Aim -
Copy out the lines below word for word, leaving out the picture.

Dataset -
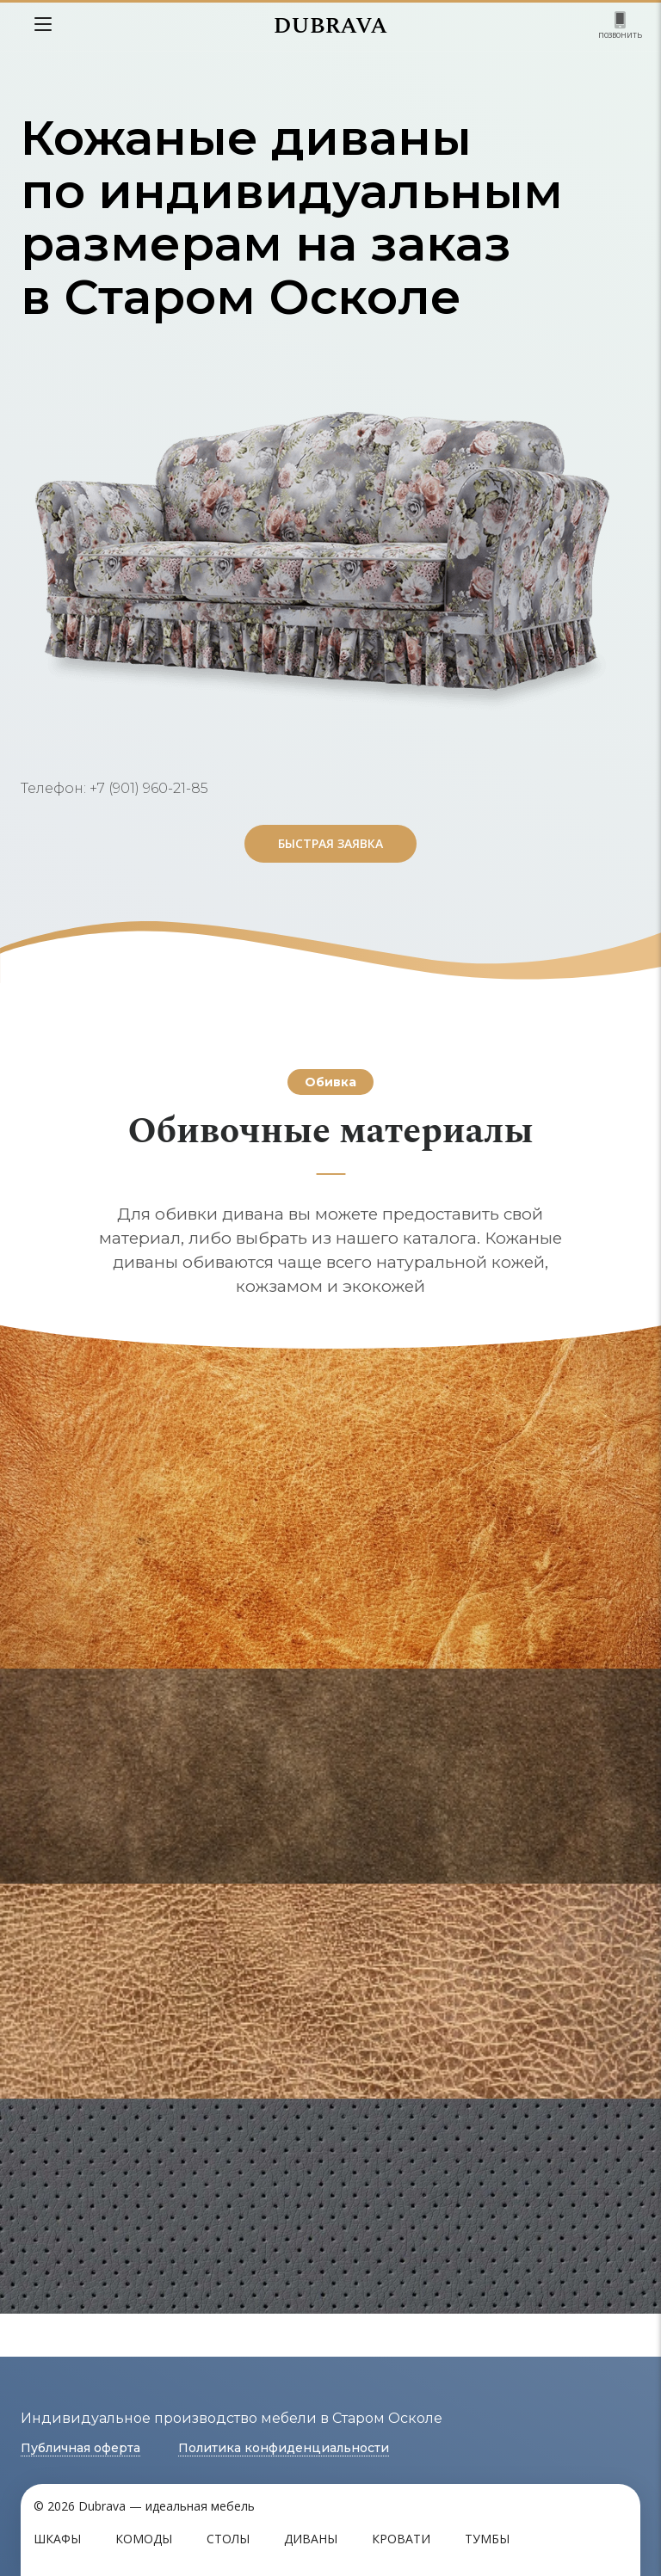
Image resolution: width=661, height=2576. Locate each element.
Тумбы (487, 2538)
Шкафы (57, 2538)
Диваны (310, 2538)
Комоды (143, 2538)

Finished answer -
Image resolution: width=661, height=2576. Locate each element.
Тумбы (487, 2538)
Шкафы (57, 2538)
Диваны (310, 2538)
Комоды (143, 2538)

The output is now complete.